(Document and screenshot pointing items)

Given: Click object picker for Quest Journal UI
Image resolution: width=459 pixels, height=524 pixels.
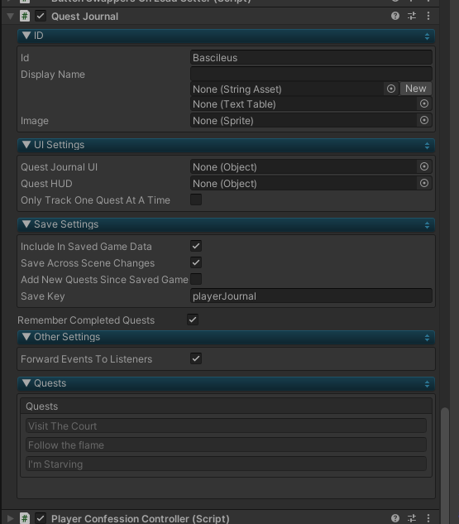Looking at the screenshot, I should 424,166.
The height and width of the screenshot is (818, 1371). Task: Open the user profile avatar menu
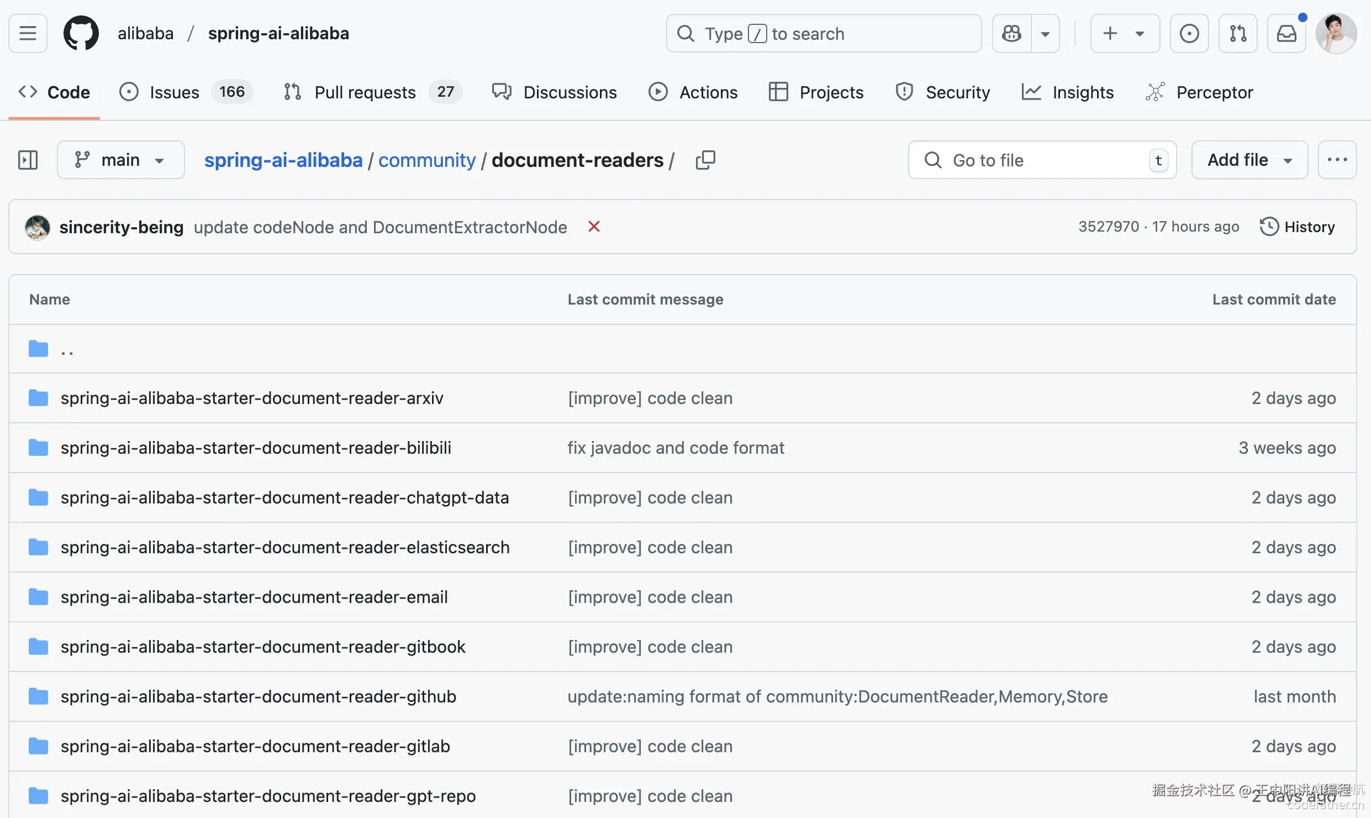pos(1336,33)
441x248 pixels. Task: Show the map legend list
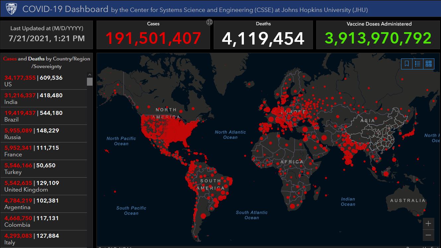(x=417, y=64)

...

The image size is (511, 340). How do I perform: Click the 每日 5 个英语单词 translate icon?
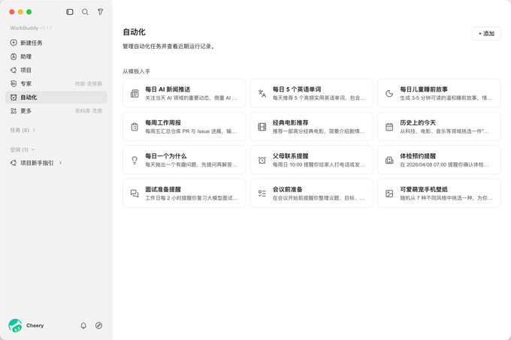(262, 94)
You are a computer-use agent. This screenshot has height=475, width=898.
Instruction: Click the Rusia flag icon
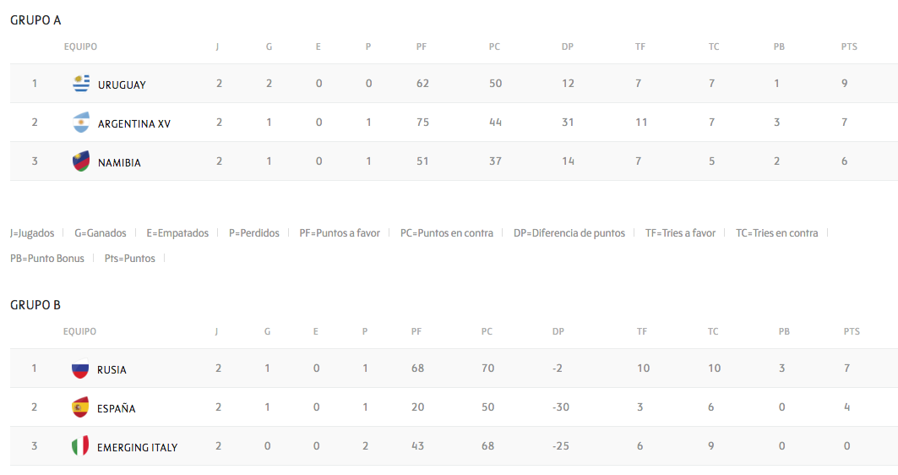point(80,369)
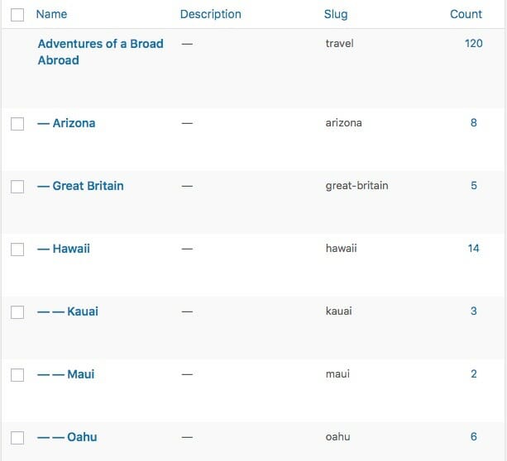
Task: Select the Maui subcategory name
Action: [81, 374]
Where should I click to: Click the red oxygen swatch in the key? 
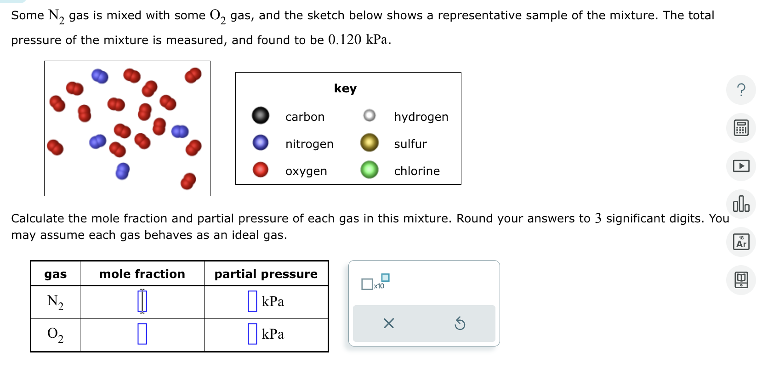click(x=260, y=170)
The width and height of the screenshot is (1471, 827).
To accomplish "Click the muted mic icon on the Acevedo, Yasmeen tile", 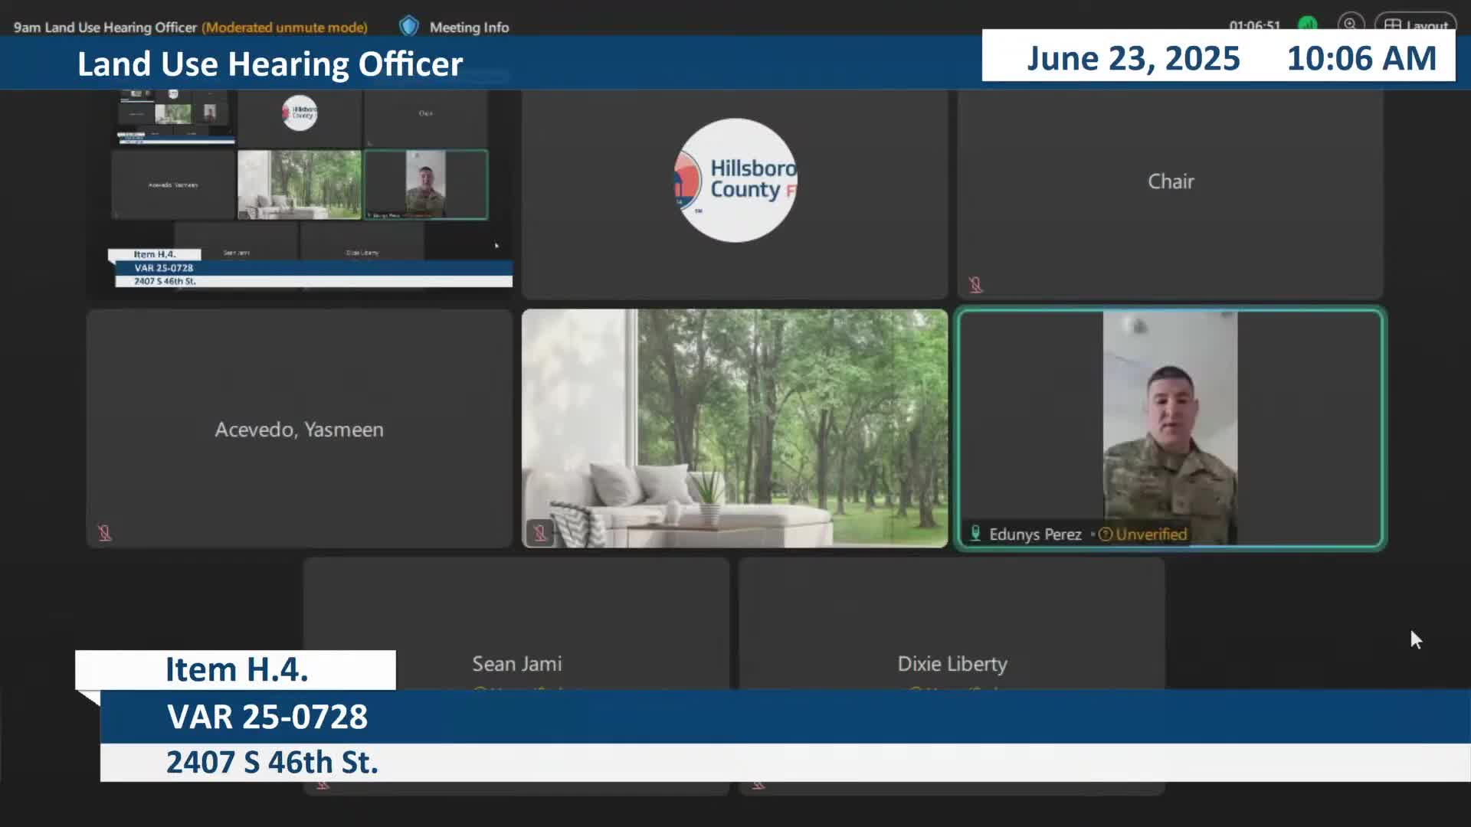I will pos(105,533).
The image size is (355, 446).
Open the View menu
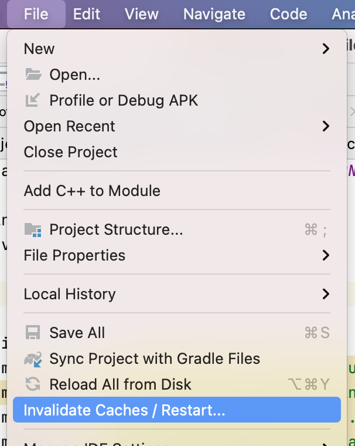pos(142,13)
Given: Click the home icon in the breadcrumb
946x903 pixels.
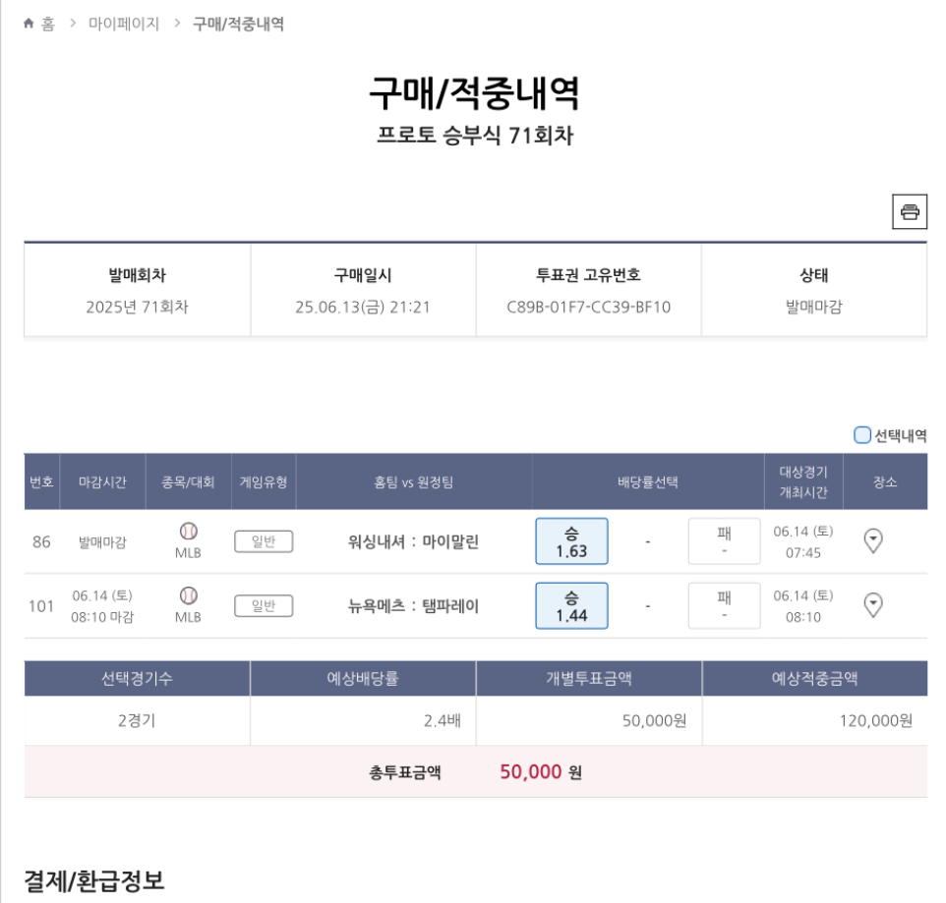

> **Task directions**:
Filter the items above, keeping only the lines that contain the string "menu". Treat the match as case-sensitive.

> **Written answer**:
The height and width of the screenshot is (818, 1371). Task: Open the user profile avatar menu
Open the View menu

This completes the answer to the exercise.